You can probably tell by now that I think this is a mistake of fairly colossal proportion. Although theoretically the static analysis of typing will be the same, it’s an unspeakably large compromise in ergonomics. Even the simple act of renaming a method now involves changes across multiple files.

The announcement blog post also makes the mistake of comparing *.rbs files to TypeScript’s *.d.ts. Although there’s superficial similarity at the cosmetic level, it misses the raison d’être of *.d.ts. In TypeScript, these files are used to add types to untyped JavaScript files that you don’t control – say one that’s part of a package imported from NPM, or if you need files to be interoperable between JavaScript and TypeScript – say if you’re publishing a package to NPM. We do this in stripe-node for example, so that both JavaScript and TypeScript users can use the package, but TypeScript users still get the benefit of type information. The critically important difference is that in TypeScript you still have the option of putting type information inline with TypeScript code, and that’s preferred over *.d.ts when possible.

And while static analysis is great, we shouldn’t forget that type signatures are for people too. Being able to see what the expected types of any particular variable or method while reading code is a huge boon for comprehension. Sure, a great IDE can help with this too, but why not both?
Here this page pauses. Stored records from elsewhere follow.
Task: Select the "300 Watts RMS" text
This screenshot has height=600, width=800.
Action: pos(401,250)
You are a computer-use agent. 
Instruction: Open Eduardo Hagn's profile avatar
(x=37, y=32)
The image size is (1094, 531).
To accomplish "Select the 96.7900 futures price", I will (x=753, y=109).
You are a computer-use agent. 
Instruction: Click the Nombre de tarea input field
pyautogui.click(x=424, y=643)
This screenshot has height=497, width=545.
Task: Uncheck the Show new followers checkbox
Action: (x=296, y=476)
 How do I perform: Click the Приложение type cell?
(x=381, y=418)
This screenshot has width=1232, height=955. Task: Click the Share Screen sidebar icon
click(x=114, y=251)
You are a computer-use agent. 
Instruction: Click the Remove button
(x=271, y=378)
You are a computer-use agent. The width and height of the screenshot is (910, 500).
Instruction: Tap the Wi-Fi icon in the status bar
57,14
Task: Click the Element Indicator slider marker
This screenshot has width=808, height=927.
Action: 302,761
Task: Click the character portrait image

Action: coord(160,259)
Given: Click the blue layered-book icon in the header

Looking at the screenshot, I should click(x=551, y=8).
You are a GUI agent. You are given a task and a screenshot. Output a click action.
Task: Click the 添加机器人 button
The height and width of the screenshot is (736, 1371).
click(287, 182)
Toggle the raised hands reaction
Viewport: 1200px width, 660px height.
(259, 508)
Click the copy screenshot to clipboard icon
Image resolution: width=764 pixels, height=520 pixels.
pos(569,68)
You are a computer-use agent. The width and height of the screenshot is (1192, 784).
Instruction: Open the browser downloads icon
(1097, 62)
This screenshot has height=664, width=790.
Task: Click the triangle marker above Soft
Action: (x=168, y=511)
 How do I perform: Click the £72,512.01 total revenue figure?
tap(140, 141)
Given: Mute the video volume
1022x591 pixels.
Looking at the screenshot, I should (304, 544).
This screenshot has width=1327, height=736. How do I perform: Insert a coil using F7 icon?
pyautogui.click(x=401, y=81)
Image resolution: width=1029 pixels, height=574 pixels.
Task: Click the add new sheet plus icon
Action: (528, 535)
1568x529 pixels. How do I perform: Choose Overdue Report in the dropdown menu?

It’s free.

There isn’t much chance that Ruby Core backpedals at this point, but as someone who has grown to like the language’s syntax, it’s disappointing to see it fall yet another step behind its sister language, Python. Along with better performance, much better documentation, a concurrency model, and an ever growing popularity disparity in Python’s favor, Python can now definitively boast the better type system, despite Ruby having had more than five years longer to think about its design and implementation. A decade ago Ruby and Python were neck and neck. Today, there’s no comparison.

Still, more typing is usually better, and after decades of paralysis, it’s good that Ruby’s finally moving forward. As nice as Sorbet is, an officially endorsed solution that the entire community can rally around is far preferable to one being developed by a single company on the side (remember PHP vs. Hack?).


Leopard default background

Outside of software, I really enjoyed this MacOS wallpaper gallery which has every default system background since the original OS X 10.0 Cheetah, and all in vivid 5k resolution that makes even the most ancient among them look great on today’s most modern monitors.

Mavericks default background

The Mac’s wallpapers are so artfully designed that they’re the only product sequence I can think of 1 where every instance has wowed me beyond belief and yet the next is still somehow better; a feeling that’s been consistent now for a dozen iterations. From abstract art, to galaxies, to California landscapes (and seascapes), every step along the way has shown transcendent taste in creative direction.

Thanks for reading and happy Canadian Thanksgiving! Until next week.

1 With the possible exception of the iPhone lineup.